(Collected data entries)
[Start of Attachment]
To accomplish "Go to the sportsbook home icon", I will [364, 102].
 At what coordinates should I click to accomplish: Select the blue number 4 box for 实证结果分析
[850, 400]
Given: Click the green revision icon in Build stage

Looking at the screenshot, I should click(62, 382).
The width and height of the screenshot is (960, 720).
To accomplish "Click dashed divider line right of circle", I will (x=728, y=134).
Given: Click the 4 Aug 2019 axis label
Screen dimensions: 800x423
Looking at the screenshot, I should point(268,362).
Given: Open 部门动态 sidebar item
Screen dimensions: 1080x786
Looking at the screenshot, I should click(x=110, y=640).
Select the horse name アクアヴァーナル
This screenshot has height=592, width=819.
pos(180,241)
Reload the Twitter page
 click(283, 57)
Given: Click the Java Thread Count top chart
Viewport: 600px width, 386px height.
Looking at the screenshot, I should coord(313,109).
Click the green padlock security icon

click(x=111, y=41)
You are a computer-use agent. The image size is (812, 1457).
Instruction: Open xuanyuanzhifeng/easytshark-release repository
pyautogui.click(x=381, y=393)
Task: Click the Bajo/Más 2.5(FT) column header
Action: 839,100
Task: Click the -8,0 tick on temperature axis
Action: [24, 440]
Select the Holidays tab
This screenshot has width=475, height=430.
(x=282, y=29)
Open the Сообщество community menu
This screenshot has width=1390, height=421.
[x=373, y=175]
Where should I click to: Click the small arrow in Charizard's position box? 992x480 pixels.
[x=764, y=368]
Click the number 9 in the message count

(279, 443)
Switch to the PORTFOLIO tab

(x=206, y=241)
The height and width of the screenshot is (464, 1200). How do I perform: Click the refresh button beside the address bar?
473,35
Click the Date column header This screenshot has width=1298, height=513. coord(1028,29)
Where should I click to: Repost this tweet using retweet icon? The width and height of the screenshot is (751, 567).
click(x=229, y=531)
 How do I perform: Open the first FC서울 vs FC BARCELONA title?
[End of Attachment]
_Work request:_
Say how many lines in the data hold the string "will". No other content should accompany the number.

_Exercise output:_
2